While she defended the five years her party spent as junior partners in David Cameron’s government, Ms Swinson – the current deputy leader of the Liberal Democrats – said they should have stopped welfare changes that see benefit recipients lose cash if they have spare rooms.
Speaking on BBC’s Andrew Marr Show, the Lib Dem MP, who served as a minister in the coalition government, stated: “It was just not the right policy, we shouldn’t have let that through.”
However, she said there was a need to “constrain spending” when the Conservative/Liberal Democrat government came in in 2010.
I’m excited to announce I’m running for leader of the @LibDems so we can:— Jo Swinson (@joswinson) May 31, 2019
- Build an economy that puts people and the planet first
- Harness the technological revolution for Britain’s future
- Rally a liberal movement to stand up for our values
➡️ https://t.co/hMmWhyX3Dj pic.twitter.com/jzJbqDoWPo
And while she also accepted her party should not have voted to increase university tuition fees south of the border, Ms Swinson insisted the Lib Dems “did do a lot of good” over the five years of the coalition.

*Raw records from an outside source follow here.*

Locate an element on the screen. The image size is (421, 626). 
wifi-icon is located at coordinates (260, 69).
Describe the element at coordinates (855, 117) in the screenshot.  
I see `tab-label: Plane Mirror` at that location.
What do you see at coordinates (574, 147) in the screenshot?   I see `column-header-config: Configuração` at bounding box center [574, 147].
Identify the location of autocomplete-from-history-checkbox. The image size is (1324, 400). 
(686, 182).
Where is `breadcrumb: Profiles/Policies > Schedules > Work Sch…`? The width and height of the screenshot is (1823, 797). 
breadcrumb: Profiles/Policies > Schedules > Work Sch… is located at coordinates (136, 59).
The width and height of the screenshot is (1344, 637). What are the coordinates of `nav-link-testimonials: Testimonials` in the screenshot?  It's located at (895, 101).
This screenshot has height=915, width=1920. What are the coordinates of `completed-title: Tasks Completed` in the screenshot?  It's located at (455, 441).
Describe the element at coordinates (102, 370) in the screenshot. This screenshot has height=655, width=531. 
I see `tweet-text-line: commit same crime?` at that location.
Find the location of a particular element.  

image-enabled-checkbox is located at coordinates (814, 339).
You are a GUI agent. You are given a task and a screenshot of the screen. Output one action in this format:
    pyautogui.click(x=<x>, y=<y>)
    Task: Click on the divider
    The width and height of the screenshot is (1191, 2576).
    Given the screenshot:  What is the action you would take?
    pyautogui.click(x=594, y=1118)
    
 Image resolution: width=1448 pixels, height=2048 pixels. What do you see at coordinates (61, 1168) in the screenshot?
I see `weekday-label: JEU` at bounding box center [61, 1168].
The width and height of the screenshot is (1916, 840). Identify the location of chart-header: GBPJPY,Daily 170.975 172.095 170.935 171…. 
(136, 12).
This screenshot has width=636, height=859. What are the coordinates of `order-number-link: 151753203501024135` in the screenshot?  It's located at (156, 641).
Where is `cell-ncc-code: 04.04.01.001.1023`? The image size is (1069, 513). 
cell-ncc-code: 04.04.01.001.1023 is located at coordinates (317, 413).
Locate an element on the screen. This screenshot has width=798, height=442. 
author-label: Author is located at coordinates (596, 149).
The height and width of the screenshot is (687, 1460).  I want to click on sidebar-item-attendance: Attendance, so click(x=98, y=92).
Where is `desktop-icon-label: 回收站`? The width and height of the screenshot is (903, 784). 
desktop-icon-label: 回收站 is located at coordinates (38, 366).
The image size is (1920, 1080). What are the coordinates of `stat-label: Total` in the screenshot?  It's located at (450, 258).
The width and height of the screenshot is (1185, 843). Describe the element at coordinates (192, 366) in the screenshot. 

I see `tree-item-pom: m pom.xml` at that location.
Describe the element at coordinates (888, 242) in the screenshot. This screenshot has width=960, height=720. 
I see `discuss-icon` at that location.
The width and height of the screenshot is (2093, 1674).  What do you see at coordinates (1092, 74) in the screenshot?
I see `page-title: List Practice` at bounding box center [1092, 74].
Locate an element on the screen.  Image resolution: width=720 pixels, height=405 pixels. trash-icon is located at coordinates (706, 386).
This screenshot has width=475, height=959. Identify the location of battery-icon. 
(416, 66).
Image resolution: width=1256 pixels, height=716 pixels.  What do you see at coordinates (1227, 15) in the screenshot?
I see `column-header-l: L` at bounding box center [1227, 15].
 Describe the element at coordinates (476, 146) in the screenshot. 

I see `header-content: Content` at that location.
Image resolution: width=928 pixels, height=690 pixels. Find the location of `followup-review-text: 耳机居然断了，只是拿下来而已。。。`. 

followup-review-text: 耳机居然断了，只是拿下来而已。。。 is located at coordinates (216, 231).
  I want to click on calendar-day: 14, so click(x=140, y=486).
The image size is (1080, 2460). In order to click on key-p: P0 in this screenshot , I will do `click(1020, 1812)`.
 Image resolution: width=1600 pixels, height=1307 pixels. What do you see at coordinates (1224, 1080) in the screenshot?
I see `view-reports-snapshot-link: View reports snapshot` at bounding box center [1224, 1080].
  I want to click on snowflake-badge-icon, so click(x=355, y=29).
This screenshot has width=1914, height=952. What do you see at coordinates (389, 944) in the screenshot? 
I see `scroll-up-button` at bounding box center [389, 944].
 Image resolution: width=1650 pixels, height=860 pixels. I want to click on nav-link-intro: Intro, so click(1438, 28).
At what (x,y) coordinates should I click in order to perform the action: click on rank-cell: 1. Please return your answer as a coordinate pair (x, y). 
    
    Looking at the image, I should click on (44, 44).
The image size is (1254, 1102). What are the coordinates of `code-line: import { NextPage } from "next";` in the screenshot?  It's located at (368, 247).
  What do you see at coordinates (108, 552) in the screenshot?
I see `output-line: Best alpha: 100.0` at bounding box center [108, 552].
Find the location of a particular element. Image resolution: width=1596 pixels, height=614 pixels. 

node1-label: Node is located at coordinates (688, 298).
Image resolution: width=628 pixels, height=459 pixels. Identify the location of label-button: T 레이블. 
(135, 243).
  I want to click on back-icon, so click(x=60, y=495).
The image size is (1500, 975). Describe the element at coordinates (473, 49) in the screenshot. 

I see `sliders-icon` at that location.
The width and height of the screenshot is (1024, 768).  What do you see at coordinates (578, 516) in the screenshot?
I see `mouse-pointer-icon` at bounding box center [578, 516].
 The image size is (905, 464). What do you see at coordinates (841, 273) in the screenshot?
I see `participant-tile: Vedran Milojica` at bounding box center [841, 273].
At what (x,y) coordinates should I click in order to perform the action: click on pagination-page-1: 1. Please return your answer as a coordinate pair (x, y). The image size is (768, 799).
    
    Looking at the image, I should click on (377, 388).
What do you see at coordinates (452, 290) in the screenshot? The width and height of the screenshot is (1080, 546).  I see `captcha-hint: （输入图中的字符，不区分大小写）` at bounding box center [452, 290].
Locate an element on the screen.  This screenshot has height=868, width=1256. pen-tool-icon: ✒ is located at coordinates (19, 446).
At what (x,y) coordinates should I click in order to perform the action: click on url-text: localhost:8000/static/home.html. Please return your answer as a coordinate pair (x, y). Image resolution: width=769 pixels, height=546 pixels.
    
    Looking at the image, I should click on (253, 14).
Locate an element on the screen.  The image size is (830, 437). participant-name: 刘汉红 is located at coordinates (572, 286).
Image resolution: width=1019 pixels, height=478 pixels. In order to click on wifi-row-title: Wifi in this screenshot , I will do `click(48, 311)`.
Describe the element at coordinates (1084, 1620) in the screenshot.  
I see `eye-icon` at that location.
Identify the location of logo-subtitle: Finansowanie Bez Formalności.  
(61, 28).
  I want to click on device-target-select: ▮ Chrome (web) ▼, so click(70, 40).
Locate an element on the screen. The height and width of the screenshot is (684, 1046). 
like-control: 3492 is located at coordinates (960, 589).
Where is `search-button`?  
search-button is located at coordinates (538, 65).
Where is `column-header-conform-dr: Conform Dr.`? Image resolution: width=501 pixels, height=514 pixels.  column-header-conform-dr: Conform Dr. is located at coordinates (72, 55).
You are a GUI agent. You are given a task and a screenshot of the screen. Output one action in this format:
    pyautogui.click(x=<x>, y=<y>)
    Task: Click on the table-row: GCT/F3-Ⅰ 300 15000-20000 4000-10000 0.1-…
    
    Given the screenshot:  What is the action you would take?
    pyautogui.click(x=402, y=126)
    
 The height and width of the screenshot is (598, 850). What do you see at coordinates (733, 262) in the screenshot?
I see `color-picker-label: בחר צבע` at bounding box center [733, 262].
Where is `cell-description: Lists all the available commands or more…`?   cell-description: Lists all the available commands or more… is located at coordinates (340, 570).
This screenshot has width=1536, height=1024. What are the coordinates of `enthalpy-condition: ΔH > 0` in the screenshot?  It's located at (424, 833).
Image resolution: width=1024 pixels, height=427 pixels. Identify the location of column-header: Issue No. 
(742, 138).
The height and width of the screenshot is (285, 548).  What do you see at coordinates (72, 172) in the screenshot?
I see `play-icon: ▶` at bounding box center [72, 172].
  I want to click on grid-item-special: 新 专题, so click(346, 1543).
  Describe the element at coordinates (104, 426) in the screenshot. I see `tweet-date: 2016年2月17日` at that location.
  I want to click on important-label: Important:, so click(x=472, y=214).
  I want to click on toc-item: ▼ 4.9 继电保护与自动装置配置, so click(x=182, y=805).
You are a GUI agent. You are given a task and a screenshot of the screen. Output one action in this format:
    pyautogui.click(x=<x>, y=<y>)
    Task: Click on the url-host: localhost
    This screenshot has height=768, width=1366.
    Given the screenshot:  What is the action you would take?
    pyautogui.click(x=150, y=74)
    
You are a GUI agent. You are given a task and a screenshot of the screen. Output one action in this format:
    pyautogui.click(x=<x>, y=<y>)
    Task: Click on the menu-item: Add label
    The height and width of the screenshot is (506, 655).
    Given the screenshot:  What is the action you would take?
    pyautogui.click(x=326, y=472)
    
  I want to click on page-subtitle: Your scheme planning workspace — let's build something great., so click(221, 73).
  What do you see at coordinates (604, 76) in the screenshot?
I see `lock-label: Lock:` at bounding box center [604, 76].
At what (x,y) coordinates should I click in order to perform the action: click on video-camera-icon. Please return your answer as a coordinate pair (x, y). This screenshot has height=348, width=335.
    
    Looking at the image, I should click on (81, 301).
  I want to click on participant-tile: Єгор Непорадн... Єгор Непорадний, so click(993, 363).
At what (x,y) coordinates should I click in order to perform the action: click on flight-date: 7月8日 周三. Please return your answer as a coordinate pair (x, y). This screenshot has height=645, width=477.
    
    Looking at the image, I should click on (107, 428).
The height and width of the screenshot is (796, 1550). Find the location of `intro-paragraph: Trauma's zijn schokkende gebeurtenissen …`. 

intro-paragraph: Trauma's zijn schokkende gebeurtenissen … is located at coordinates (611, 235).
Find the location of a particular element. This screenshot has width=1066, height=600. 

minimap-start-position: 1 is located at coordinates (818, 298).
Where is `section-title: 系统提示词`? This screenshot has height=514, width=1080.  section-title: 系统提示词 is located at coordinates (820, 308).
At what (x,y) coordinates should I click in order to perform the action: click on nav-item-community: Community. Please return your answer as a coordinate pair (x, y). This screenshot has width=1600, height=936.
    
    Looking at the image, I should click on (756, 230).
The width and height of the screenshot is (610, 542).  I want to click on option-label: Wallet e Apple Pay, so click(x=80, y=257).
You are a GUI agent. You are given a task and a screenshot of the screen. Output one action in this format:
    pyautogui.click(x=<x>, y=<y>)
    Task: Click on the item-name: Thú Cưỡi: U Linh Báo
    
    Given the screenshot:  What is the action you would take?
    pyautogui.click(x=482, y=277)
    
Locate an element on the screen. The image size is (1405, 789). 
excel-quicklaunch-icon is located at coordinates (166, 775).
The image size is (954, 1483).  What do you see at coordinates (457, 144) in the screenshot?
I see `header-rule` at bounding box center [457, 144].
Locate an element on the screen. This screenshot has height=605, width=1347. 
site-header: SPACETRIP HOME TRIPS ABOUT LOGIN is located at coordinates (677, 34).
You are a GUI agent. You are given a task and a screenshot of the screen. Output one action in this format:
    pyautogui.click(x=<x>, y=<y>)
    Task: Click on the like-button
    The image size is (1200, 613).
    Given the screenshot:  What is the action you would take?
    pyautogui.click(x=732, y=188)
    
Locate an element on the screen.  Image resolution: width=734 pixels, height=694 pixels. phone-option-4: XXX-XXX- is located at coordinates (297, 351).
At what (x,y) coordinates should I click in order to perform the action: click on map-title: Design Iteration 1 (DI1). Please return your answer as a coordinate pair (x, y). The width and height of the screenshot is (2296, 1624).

She stated: “In 2010 with the financial crisis that was unfolding, we did need to make cuts.”
She added: “We stopped a lot of welfare cuts but equally the bedroom tax was an example where we shouldn’t have.
“We didn’t get everything right in coalition, but we did do a lot of good.
“We were in a coalition and we had to compromise on various issues, that is the essence of coalition.”
Ms Swinson, who recaptured her East Dunbartonshire constituency in 2017 after losing it to the SNP two years before, is running against Sir Ed Davey to be the next leader of the Liberal Democrats.
The party’s current leader, Sir Vince Cable, is stepping down from the role, with his successor to be elected by July 23.
She said: “I think we are at a pivotal moment in our politics where the two party structure is fracturing and there is a real appetite for a Liberal movement, for people who believe in our values, who say immigration is a good thing, that we need to reshape our economy so that it works for people and the planet.
“And those people are joining us in their thousands and I want to lead the Liberal Democrats to build that Liberal movement.”